Grogan, Nathaniel (c.1740–1807), painter, was born in Cork, son of a woodturner and blockmaker; nothing else is known of his parents. Though apprenticed to his father, he began to show some aptitude for drawing using chalks, the only materials available to him. He received some instruction from John Butts (d. 1764) and, despite parental opposition, resolved to become a painter. However, initially he enlisted in the army and served in America. He was active as an artist there, as is evidenced by an advertisement in the Pennsylvania Ledger of December 1777, where he offered his services in ‘sign and ornamental painting’ (Watercolours of Ireland, 78).

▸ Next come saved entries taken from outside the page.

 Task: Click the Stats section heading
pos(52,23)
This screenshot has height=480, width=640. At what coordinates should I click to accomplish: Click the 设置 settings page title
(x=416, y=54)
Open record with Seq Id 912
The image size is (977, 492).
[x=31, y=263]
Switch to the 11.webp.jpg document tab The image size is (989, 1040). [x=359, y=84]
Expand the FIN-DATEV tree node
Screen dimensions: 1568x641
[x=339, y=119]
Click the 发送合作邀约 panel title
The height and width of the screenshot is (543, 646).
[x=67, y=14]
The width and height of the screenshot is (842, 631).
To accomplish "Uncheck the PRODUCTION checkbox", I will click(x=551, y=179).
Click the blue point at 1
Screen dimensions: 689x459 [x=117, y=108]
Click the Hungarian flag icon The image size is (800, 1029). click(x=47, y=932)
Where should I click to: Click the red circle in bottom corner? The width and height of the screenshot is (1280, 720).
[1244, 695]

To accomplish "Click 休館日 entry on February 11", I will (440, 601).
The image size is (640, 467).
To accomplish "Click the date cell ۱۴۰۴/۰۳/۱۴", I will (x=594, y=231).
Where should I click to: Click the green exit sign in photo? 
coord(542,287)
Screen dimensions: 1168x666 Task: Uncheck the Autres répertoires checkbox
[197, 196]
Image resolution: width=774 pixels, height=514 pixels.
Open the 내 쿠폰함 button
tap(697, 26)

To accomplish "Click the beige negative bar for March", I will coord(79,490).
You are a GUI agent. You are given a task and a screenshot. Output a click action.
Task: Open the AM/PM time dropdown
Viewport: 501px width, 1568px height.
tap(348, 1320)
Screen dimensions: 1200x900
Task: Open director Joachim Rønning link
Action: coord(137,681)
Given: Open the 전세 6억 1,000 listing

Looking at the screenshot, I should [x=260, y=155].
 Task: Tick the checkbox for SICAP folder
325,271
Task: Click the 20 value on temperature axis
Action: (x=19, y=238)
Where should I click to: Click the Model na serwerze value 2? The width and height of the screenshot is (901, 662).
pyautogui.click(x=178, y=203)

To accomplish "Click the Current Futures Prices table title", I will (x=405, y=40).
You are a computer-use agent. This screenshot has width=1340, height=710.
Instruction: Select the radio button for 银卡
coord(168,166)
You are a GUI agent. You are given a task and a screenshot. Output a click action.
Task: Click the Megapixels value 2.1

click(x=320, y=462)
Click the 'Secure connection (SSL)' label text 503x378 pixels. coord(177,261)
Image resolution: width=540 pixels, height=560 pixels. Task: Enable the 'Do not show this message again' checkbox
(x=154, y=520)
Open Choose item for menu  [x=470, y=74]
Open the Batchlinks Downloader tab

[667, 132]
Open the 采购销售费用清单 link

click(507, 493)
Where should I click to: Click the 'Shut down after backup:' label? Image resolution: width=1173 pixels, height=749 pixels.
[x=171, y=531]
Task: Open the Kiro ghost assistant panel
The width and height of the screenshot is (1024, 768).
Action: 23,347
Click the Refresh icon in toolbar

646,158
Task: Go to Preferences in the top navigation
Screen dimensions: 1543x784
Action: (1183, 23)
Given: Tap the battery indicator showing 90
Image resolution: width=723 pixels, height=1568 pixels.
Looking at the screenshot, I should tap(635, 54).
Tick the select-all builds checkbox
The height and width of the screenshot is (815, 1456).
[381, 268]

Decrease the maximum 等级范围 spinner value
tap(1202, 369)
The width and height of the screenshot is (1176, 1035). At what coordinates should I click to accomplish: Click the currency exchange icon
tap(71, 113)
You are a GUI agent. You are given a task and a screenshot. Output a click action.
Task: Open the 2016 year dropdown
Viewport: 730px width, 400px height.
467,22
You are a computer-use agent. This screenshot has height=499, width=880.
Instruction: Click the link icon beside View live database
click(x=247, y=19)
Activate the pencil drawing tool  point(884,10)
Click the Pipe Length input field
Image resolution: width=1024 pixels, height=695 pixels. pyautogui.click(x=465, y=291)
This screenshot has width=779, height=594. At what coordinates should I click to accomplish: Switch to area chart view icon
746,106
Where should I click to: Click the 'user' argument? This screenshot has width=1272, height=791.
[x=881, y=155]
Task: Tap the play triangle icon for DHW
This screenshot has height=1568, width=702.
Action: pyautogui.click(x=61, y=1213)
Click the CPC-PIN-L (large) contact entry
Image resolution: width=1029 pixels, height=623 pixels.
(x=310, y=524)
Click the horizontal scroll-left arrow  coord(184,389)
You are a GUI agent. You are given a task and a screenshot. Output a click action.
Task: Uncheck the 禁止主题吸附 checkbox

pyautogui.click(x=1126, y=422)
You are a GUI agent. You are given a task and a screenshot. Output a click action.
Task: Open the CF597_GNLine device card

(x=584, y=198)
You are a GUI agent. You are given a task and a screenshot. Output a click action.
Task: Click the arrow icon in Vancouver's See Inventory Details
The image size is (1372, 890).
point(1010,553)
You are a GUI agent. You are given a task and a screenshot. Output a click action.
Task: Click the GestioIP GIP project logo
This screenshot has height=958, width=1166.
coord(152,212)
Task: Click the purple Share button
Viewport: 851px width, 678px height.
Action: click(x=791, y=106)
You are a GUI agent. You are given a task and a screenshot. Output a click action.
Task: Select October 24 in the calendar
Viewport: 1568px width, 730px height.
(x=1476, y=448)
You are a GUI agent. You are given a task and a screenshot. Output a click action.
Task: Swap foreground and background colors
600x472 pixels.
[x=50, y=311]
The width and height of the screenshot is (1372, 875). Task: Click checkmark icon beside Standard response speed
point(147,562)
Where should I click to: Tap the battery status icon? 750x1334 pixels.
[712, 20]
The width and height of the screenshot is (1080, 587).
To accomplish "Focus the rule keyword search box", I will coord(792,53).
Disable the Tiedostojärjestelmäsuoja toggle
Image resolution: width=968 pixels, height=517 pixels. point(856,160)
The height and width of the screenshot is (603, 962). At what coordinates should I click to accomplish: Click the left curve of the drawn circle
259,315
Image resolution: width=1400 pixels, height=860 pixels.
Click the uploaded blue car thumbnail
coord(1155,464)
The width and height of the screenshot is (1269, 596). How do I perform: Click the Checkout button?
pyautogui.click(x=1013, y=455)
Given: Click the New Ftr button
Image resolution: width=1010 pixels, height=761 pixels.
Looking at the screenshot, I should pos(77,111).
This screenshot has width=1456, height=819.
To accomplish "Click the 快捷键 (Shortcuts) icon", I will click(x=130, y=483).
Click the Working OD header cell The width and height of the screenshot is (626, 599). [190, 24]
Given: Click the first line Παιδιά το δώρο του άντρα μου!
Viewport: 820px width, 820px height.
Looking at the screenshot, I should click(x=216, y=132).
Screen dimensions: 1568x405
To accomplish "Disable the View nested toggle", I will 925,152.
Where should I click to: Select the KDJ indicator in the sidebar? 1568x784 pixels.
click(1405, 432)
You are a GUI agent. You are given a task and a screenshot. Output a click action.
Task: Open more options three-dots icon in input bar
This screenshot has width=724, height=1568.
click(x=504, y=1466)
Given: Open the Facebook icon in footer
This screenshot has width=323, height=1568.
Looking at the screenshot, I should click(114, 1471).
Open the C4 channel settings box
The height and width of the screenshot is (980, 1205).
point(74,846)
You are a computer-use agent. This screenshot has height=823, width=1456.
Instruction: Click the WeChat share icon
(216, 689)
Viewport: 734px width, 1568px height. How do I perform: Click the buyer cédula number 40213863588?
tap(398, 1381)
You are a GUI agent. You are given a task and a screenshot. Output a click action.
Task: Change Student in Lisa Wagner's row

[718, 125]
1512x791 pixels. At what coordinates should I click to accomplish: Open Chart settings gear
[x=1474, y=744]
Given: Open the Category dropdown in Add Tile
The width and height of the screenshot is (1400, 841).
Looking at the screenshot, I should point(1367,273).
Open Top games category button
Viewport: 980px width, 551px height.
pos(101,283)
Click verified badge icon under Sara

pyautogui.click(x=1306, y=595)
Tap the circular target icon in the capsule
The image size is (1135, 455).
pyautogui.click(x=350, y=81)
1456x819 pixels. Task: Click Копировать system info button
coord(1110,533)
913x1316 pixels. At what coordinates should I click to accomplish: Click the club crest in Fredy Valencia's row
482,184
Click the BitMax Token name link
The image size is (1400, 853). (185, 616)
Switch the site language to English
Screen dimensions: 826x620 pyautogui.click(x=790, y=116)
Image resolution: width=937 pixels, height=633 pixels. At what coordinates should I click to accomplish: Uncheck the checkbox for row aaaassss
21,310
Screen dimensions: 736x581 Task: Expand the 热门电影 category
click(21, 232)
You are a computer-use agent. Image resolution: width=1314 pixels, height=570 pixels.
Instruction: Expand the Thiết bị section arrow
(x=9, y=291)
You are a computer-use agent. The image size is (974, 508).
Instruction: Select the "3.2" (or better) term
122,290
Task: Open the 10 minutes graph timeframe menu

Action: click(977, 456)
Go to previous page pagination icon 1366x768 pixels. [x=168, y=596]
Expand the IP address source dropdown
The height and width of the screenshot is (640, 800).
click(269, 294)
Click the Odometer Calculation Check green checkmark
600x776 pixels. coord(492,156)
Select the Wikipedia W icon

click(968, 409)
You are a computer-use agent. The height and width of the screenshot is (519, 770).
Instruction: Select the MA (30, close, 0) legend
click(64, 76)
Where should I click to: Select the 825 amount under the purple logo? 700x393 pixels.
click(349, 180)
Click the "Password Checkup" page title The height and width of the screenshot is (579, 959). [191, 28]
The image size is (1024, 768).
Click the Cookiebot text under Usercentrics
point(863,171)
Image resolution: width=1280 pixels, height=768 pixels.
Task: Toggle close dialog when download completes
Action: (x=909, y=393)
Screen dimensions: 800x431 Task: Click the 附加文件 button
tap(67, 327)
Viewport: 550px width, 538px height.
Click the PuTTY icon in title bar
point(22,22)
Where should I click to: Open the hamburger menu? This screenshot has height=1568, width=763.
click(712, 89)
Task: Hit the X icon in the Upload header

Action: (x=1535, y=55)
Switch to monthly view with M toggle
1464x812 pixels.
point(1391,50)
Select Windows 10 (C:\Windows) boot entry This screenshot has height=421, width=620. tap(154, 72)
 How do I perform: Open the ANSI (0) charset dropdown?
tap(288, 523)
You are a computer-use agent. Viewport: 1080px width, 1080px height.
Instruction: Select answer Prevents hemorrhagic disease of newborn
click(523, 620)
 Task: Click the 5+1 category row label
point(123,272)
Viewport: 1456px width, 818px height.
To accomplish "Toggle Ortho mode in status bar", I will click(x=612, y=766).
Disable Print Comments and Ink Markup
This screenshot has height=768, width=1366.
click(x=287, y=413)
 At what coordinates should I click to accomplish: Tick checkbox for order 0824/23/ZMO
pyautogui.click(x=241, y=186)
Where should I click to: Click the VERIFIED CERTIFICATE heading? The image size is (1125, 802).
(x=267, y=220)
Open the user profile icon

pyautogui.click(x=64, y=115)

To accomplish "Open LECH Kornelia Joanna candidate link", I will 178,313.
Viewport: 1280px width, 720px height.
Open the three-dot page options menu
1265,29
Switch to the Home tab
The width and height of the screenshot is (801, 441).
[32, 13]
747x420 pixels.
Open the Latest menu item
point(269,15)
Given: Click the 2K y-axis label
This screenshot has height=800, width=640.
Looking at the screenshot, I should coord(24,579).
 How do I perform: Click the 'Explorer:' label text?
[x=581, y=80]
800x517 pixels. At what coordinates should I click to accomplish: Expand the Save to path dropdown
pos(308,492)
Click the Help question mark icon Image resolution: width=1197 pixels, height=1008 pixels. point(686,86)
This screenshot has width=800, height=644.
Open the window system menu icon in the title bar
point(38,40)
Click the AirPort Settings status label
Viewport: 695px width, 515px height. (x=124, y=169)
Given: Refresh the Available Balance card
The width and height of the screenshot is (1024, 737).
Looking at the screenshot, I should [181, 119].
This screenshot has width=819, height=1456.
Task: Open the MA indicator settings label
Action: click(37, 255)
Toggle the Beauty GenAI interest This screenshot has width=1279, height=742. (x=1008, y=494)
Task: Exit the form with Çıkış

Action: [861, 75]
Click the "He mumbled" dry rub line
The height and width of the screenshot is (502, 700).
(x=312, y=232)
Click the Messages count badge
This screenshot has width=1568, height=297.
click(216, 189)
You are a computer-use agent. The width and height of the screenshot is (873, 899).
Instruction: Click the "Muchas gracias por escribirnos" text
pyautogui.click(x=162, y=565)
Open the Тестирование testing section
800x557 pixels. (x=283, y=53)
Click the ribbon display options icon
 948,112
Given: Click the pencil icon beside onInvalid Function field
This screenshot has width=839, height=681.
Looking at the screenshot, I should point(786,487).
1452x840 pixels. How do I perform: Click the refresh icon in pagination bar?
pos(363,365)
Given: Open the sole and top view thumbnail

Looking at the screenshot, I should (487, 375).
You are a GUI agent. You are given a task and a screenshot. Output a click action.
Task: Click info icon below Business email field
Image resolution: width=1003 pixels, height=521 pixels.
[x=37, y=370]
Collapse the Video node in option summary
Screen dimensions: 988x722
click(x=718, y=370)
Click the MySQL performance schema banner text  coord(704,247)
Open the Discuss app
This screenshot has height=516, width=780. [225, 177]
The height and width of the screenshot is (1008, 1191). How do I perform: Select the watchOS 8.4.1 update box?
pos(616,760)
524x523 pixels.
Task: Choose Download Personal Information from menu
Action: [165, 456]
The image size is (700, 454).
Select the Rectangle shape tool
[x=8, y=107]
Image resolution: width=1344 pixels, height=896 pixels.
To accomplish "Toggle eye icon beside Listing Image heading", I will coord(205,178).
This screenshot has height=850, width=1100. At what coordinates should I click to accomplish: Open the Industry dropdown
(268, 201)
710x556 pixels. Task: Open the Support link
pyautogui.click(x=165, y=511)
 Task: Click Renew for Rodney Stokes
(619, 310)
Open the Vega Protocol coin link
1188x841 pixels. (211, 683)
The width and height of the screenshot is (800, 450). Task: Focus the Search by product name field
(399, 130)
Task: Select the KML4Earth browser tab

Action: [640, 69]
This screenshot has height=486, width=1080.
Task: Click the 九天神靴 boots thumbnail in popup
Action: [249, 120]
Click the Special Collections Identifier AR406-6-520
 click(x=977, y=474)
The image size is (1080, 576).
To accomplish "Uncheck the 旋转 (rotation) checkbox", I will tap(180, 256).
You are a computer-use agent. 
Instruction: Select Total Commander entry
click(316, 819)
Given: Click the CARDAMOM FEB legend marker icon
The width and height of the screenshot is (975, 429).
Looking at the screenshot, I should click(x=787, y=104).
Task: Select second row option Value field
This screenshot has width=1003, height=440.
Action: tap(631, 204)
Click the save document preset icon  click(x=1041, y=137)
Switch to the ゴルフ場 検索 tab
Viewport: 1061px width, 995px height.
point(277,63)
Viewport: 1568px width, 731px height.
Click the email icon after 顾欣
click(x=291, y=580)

On returning to Cork he established himself as a painter of landscapes, principally of the city and its environs. His topographical views such as ‘View of Cork’ (1780; Crawford Art Gallery, Cork) and ‘Landscape at Tivoli, Cork, with boats’ (NGI) show his skill as a draughtsman as well as his powers of composition, and are of particular interest as visual records of the appearance of the city in the eighteenth century. He is also notable for his interest in the depiction of Irish peasant life, a somewhat unusual subject for Irish artists at this time. Works such as ‘The Bantry bard’ with their humorous ‘low-life’ element show the influence on Grogan of Dutch genre painting of the seventeenth century. The style and treatment of the subject in such works also suggest his knowledge of English artists such as George Morland and Henry Walton. As he exhibited four landscapes at the Free Society of Artists exhibition in London in 1782, he may have spent some time there, and so have had the opportunity to see such work at first hand. He may also have had access to prints after their work in Cork.
He also executed decorative work such as murals at Vernon Mount, Cork. Graphic work by him is also known; he produced a number of etchings and acquatints through which his work became widely known, especially around Cork. His etching ‘North gate bridge, Cork’ (Crawford Art Gallery, Cork) shows a good command of the technique and a fine handling of architectural detail. In 1796 he produced a set of twelve views of Cork in mezzotint, while an engraving by him after a portrait of Catherine Fitzgerald, countess of Desmond (Crawford Art Gallery, Cork), suggests a greater range of subject matter.
Grogan's popularity remained high throughout the nineteenth century. Maria Edgeworth (qv) mentioned in her correspondence two works by Grogan as being of particular interest to her (Maria Edgeworth: letters from England (1972), 358). Collectors, particularly those in Cork, valued his work greatly. In 1815 the first exhibition of the Cork Society for Promoting the Fine Arts included twenty-five paintings by Grogan. His work was regularly included in subsequent exhibitions. His paintings were also included in the National Exhibition in Cork (1852). More recent study has placed Grogan as the most significant painter working in the provinces of Ireland in the later part of the eighteenth century.
He died at his home on the Mardyke, Cork city, in 1807. Though he had a large family, nineteen children, he was only survived by two sons, Nathaniel and Joseph, both of whom are known for their copies of their father's work.